### [TASK REQUIREMENTS]
Please reproduce the records below verbatim, starting at the line that contains "Given: Delete the" and ending at the line that contains "point(986,332)".

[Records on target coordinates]
---

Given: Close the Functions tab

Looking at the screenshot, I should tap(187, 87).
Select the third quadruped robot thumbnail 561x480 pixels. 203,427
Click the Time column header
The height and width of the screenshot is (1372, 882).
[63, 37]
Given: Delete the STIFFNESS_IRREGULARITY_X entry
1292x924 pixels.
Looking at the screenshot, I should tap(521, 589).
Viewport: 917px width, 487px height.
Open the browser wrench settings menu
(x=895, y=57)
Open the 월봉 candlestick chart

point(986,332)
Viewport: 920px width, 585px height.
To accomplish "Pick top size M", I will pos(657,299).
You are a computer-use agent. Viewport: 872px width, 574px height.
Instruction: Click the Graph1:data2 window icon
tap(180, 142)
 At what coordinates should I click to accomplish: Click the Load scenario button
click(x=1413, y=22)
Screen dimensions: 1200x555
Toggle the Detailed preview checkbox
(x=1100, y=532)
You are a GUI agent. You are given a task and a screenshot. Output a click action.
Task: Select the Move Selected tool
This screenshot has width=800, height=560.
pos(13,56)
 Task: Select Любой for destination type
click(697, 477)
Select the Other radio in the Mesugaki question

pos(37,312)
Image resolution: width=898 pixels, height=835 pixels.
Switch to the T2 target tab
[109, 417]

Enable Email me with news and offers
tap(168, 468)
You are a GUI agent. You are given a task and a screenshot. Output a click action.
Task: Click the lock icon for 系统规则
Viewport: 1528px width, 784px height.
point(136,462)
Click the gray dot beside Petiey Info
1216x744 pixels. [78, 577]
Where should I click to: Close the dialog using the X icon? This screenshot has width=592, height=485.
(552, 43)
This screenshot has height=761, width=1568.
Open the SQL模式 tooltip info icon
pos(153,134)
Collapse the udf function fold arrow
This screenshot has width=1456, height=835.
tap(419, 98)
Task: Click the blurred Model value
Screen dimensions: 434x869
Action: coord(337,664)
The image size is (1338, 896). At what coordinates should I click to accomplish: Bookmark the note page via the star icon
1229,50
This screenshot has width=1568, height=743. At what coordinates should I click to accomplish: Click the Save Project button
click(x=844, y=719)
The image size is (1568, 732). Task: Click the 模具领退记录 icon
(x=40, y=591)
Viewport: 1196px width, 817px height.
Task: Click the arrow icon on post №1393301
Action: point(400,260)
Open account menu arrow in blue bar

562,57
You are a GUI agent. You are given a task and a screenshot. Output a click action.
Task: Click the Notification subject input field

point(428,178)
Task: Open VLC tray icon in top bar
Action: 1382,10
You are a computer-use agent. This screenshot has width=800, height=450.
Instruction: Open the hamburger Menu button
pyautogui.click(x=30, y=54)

---

### [RESULT]
Given: Delete the STIFFNESS_IRREGULARITY_X entry
1292x924 pixels.
Looking at the screenshot, I should tap(521, 589).
Viewport: 917px width, 487px height.
Open the browser wrench settings menu
(x=895, y=57)
Open the 월봉 candlestick chart

point(986,332)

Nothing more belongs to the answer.